Зигфрид припадал то к одной щели в стене, то к другой. Взгляд барона выхватывал отдельные эпизоды кровавой схватки.
Вот две белые фигуры устремились к чёрной. Человек-тень резко взмахивает руками. Что-то бросает в нападающих — что-то маленькое, неприметное. Оба сарацина медленно оседают на землю. А из-за их спин выскакивает третий. Рубит саблей сплеча. Но чёрный воин уже держит в руках два диковинных кинжала-трезубца, похожих на маленькие вилы. Раз — изогнутый сарацинский клинок пойман между клинком и выгнутой рукоятью одного кинжала. Два — захваченная сабля отведена в сторону. Три — чёрный воин делает шаг вперёд и всаживает второй кинжал под левое ребро противника. А на счёт четыре — сам попадает под саблю нового врага, зашедшего сбоку. Голова, обмотанная плотной чёрной тканью, катится с чёрных плеч.
А вот человек-тень быстро стреляет из миниатюрного — всего-то в локоть длиной, не больше — лука. Короткие тоненькие стрелы, пущенные слабой тетивой, летят недалеко и входят неглубоко, но валят сарацин, словно болты из мощного арбалета. Одного, второго, третьего… «Отравленные наконечники», — понимает Зигфрид. И видит кинжал, брошенный в лучника. Кинжал вспарывает чёрную ткань и отлетает в сторону. Рана, вроде бы, несерьёзная, так — царапина, а не рана. Однако лучник роняет лук и корчится на земле. Похоже, яд в этой схватке используют обе стороны.
Зигфрид перебирается к другой стене своего узилища и наблюдает снова.

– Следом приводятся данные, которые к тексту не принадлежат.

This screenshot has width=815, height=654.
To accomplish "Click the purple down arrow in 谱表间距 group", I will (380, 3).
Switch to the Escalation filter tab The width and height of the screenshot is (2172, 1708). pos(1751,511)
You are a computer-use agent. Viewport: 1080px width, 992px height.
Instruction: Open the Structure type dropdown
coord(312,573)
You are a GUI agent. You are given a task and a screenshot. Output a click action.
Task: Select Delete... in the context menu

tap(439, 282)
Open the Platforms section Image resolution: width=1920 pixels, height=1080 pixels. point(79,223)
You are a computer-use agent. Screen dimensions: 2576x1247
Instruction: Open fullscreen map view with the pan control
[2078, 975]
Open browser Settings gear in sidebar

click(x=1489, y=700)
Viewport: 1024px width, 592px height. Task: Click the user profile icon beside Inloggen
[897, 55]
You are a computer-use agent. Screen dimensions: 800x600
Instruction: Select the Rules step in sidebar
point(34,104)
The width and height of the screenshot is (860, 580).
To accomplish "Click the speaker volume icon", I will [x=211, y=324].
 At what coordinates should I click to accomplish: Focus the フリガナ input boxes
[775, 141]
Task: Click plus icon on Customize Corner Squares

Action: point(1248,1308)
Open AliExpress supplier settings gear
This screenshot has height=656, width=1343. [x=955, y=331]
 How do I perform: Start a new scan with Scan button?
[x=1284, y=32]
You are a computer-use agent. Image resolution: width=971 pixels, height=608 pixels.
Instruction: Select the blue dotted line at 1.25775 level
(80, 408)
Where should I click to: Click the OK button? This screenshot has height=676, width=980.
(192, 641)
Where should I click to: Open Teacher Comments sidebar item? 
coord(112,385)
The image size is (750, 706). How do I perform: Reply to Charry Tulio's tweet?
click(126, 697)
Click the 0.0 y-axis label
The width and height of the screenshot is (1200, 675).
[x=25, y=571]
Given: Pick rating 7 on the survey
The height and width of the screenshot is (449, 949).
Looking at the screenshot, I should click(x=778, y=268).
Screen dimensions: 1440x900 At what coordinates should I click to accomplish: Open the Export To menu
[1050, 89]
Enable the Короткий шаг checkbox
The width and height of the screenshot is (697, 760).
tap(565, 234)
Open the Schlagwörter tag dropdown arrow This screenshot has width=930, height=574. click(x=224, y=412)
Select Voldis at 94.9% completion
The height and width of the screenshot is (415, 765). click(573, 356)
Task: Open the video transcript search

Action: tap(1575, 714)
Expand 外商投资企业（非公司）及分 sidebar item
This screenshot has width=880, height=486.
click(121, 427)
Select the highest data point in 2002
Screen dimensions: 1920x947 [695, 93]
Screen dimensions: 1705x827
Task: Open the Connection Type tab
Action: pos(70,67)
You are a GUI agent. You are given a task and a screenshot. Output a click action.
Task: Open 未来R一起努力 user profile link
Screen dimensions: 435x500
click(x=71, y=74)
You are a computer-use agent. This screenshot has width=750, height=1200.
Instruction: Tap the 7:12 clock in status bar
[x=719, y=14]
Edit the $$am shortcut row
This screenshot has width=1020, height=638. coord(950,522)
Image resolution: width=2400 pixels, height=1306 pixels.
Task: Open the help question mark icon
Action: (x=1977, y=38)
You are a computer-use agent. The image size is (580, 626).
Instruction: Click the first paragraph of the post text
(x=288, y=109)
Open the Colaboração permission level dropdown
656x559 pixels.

Вот сразу три противника окружили чёрного воина, раскручивающего над головой цепь с увесистым серпом на одном конце и гирькой на другом. Сарацины одновременно бросаются в атаку. Один тут же валится с ног — у него рассечено горло, и тёмно-красный фонтан обильно хлещет на каменные плиты. Цепь захлёстывает руку второго и вырывает из его пальцев кинжал. Однако третий сарацин дотягивается-таки до врага саблей и рубит — ожесточённо, исступлённо. Из-под широкого клинка летят куски плоти, клочья чёрной ткани, брызги крови…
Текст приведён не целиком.